And with good reason: Yngve Slyngstad, the 55-year-old chief executive officer of Norwegian sovereign wealth fund, oversees investments in more than 70 countries and 9,000 companies across the globe; he also manages a total of just around $1 trillion, or 1.4% of global stocks.

And with that kind of exposure to the global economy, he’s understandably analyzing the signal - and noise - coming from the U.S. and China more closely than most (and with the S&P trading at all time highs, it is safe to say that most aren't analyzing it at all).

“It’s quite possible there will be a rupture in trade,” Slyngstad told Bloomberg TV in an interview, his caution predicated by his massive exposure everywhere, which would make it hard to avoid disruptions to the global economy when they hit.

While Slyngstad is especially concerned about the fate of China in this new world order, he also questions the future of the global supply chains that make manufacturing tick and on which companies such as Apple rely to make iPhones in China.

"The interesting part long-term is if the global supply chains will become reconfigured,” he said. “Whether that’s actually going to become two regional ones, one centered on the U.S. and another centered on China, or are we still going to have a globalized supply chain as we have today."

One month ago we profiled the worst that could happen should supply-chains break down when he discussed the "calamitous chaos" that hit Brazil's shipping industry as a result of a series of concurrent logistical strikes, which paralyzed domestic trade and left foreign trade partners in a state of limbo.

With the fund spending recent years trying to spread its investments more evenly across the world, "building a roughly 10% stake in emerging markets and even moving into frontier markets", the fallout of the trade war was hard to miss in its second-quarter report, when the fund lost 5.7% in emerging market stocks and 4% on Chinese equities, the two sectors most impacted by trade war so far.

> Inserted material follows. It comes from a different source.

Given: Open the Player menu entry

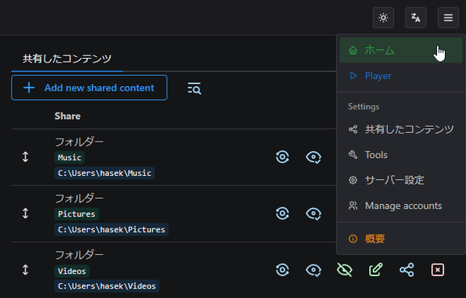Looking at the screenshot, I should coord(400,76).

The fund has few places to hide from a trade war, but it remains committed to its goal of spreading investments. “We just invest an equal slice all over the world,” Slyngstad said.

The silver lining for Slyngstad is that unlike most of his peers he does not have window of opportunity in which to reverse his underperformance, and thanks to its very long term investment horizon, it can easily absorb losses for far longer than most funds; instead it builds on an expectation that ethical choices here and now actually make good economic sense further down the road.

That said, the operation is not some green hipper commune and there’s no conflict for the fund between saving the environment and chasing good returns, according to Slyngstad.

In fact, in the long-term, it has only aim: "That’s trying to make money.:

“We just think about it in a very long term,” he said “That’s why we kind of look at the bigger risk picture."

That philosophy can be observed in the fund's UK investments: despite Brexit and the growing threat of hard divorce, the investor has continued to invest in the U.K. and London, where it owns large swaths of real estate, including much of Regent Street.

"Our confidence in London is strong,” Slyngstad said. “Not first of all as a financial center but as a world capital. There’s a lot of activity that goes on there that is key and crucial for the world economy so we will be long-term investors in London and the U.K. in general."

The same is not the case everywhere else; as its expansion into global cities around the world has slowed down a bit in recent years. The fund has a $26 billion real estate portfolio that it wants to build up to about 7% of its assets.

Echoing Buffett, Slyngstad said that "we haven’t really found pricing that attractive these days so we haven’t invested that much for the last couple of years."

As for whether or not the sov wealth fund's investment horizon is truly "long-enough", it will depend on the duration of the trade war, which increasingly more on Wall Street are worried my last far longer than most had initially expected.